We are also an extremely social species which evolved  to prioritize friends and family above all else. The presence of so many social media apps on most smartphones One of the catchiest aspects of a smartphone is its ability to notify you of incoming items of interest. Text messages, calendar alerts, Facebook updates, emails, Twitter follows—there’s a seemingly endless stream of things you could possibly want to be alerted about, and the smartphone caters to all of them. If you are a doctor or fire fighter, getting such alerts makes a lot of sense: your job requires it. For the rest of us, getting alerted all the time is just another way to get constantly interrupted.

White noise

If you’re in an environment that is noisy, the best thing to do is to get rid of as much of the noise as possible. However, there are many situations where that’s not possible or practical. However there is still something you can do to counteract the negative effects all that random noise has on your concentration—use white noise. White noise means sound that is many frequencies at once, without any particular signal or information. It sounds like static, or the hissing of a radio attuned to no station.

In one sense it is pure noise pollution, but there is a way that it can really help you. White noise, it turns out, is perfect to drowning out other noises. For example, if there are a lot of cars, beeping, voices, ambulances, and so on in your environment all the time, these sounds are very distracting because they are something specific to pay attention to. If you have white noise playing in your space loud enough, however, it will cover up these distracting sounds. And because white noise has nothing in it to pay attention to—your brain interprets it as environmental background sound, like wind in the trees—it allows you to overcome the distraction these other sounds would have caused.

This fight-fire-with-fire strategy has been proven to be effective in many experiments. There are a lot of white noise makers for sale on the market, but you don’t have to buy one to get some white noise for yourself. For example, here is a link to 12 solid hours of white noise, totally free, which you can play in the background to help you concentrate.

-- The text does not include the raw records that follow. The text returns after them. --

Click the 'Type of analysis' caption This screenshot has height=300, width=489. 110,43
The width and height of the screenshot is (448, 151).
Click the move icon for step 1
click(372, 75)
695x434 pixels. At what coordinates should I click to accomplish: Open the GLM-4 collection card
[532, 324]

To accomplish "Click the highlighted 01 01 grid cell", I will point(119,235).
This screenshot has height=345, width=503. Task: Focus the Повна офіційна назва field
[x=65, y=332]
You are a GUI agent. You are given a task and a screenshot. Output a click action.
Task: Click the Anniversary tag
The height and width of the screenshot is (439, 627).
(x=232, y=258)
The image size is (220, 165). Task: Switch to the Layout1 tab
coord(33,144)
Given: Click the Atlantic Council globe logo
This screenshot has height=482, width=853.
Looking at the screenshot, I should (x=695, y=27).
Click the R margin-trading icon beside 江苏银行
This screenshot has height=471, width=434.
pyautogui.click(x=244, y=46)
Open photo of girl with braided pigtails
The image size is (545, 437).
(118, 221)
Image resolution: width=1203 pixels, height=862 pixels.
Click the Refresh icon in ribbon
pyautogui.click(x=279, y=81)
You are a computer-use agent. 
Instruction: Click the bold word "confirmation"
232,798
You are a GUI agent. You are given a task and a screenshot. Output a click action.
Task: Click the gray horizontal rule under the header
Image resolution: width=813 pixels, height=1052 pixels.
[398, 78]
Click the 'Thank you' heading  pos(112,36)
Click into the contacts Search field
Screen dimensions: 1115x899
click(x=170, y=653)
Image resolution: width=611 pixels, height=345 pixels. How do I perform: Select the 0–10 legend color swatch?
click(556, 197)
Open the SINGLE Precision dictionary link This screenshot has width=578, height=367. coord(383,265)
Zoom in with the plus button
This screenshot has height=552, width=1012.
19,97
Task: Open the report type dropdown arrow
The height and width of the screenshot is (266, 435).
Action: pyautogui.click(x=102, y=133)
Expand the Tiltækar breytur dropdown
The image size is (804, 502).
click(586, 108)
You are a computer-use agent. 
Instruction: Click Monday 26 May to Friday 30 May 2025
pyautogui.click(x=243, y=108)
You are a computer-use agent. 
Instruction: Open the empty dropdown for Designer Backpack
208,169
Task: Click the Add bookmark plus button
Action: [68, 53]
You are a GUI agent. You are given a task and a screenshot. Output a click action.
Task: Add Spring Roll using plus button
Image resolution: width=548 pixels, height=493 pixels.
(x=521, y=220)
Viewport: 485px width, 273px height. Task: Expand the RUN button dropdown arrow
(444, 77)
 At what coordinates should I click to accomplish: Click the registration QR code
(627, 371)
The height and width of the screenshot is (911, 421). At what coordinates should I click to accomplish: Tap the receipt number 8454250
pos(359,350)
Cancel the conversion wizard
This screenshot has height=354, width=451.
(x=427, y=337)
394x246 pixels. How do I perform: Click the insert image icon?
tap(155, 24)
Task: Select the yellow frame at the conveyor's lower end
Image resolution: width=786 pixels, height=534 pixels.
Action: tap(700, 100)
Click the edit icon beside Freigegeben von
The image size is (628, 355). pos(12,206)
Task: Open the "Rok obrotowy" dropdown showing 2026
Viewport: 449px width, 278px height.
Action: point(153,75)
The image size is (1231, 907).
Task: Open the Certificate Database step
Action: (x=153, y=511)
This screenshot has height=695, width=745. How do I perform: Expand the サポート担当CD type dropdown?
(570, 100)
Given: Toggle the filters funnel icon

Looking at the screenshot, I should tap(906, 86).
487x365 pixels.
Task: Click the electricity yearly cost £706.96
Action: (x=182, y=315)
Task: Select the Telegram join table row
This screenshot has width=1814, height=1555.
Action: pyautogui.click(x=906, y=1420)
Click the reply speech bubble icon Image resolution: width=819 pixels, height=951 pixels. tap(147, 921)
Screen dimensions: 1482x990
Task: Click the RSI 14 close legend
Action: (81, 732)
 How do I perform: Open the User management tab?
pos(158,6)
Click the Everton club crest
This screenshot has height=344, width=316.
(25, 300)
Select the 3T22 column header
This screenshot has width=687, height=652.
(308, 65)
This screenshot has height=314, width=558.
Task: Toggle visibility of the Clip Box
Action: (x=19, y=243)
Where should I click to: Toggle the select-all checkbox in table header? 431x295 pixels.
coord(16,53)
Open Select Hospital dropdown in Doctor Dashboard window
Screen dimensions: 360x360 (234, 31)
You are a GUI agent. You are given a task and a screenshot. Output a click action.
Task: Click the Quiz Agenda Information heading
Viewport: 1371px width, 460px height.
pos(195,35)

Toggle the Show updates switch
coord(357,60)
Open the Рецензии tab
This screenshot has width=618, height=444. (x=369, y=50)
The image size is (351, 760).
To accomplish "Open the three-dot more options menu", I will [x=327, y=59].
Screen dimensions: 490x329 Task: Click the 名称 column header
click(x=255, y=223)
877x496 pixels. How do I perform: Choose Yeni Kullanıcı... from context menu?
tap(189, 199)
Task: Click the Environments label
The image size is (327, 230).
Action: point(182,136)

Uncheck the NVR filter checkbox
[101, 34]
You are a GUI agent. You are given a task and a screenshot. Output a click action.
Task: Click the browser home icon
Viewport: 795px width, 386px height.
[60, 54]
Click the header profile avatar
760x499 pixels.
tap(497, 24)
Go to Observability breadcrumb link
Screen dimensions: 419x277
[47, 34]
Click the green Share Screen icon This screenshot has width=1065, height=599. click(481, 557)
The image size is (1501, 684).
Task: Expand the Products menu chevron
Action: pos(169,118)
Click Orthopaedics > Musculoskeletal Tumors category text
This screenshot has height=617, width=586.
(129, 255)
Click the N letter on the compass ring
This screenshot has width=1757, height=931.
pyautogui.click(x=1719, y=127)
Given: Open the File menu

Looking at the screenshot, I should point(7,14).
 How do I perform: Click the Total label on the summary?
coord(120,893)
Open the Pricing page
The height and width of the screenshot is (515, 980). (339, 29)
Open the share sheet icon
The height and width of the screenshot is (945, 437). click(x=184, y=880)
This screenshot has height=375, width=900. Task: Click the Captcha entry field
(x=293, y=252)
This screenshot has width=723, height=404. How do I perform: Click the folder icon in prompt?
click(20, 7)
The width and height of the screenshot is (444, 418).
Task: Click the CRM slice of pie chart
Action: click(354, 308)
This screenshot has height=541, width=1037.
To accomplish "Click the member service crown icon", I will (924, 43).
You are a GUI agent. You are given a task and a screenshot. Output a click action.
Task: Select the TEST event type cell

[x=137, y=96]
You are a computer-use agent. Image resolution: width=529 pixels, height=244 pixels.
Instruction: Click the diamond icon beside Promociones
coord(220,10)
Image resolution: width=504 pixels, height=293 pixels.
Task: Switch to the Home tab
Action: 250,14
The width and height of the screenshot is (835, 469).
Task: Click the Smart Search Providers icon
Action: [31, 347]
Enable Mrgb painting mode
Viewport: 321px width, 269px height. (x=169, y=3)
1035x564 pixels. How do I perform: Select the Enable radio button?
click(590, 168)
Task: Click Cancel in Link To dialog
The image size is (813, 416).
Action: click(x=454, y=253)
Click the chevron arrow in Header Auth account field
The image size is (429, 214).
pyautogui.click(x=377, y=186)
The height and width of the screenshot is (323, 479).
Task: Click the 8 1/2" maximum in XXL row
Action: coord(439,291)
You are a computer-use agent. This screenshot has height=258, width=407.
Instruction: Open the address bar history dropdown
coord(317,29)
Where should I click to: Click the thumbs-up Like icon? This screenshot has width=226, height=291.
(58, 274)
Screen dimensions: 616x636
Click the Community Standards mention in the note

For God’s sake just turn it off

Many of us have to use the Internet for work, and our smartphones may be vital links to our family, children, and others. Tricks like the ones above can be lifesavers in terms of making the tsunami of information and alerts something we can cope with in a sustainable way. However, there are many times when these devices just aren’t necessary at all. How many times do you find yourself checking your email in bed, or compulsively texting when you’re out for dinner with a friend? Situations like these represent a voluntary immersion in the digital deluge. And that is a whole lot of distraction that you have complete power over. All you have to do is turn it off.

Remember the world outside the screen? Filled with people and animals and plants and sky and stuff? Why not check that out for a while?  Time away from overwhelming technology is really restorative. So turn off the screens for a while, and take a nice deep breath of the real world.